To help encourage awareness and reduce risk, NIPSCO would like to share a few critical safety tips for the summer construction season:

• Do not walk, run, ride, or play around/in construction sites or equipment. Especially
near dirt piles or open trenches.
• Always walk in the designated walkway or sidewalk to avoid injury. Be alert of signage
and sidewalks.
• Avoid being distracted by using any handheld devices whether it is talking, texting,
playing games, listening to music or any other distractions while in a construction zone.
• If possible, avoid construction sites. Injury from debris or heavy machinery is possible.
• Stop, look, and listen for construction vehicles and equipment.
• Often smaller than equipment, adults and children should protect themselves by making
eye contact with equipment operators to be seen.
• Read construction signs to know what to do in these zones.
• Keep Alert, falling objects are possible.

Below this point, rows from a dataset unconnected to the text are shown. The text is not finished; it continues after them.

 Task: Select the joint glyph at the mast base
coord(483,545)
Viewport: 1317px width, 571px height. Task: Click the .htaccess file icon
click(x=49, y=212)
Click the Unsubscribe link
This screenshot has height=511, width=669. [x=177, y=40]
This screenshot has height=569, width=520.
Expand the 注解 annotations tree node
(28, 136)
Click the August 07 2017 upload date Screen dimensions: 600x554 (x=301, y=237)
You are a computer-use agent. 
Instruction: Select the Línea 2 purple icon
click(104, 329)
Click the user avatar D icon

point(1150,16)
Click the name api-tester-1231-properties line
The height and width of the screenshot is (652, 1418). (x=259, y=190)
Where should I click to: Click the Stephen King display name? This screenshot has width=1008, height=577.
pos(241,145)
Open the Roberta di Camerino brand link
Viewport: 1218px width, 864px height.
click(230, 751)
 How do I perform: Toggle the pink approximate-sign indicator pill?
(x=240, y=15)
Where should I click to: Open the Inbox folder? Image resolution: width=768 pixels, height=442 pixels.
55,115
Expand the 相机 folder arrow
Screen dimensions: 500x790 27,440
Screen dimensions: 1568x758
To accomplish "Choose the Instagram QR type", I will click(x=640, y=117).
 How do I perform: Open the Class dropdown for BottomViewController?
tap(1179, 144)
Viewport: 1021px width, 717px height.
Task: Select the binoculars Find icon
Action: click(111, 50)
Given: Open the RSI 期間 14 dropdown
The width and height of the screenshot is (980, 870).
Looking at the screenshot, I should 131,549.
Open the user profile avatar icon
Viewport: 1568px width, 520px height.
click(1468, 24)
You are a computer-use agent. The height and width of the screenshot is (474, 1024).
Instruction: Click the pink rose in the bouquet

• Listen/watch for instruction by construction workers or flaggers to ensure safety.
• Stay outside of the orange cones, construction fence, and chain link areas.
According to the National Safety Council, work zone deaths have increased 63 percent since
2010. Fatality data from the Bureau of Labor Statistics (BLS) shows an average of 55 worker-
pedestrians are killed per year after being struck by vehicles in work zones.

Safety is everyone’s responsibility. Please remember to take time out of your day to prepare for upcoming tasks and to have conversations about staying safe with family members.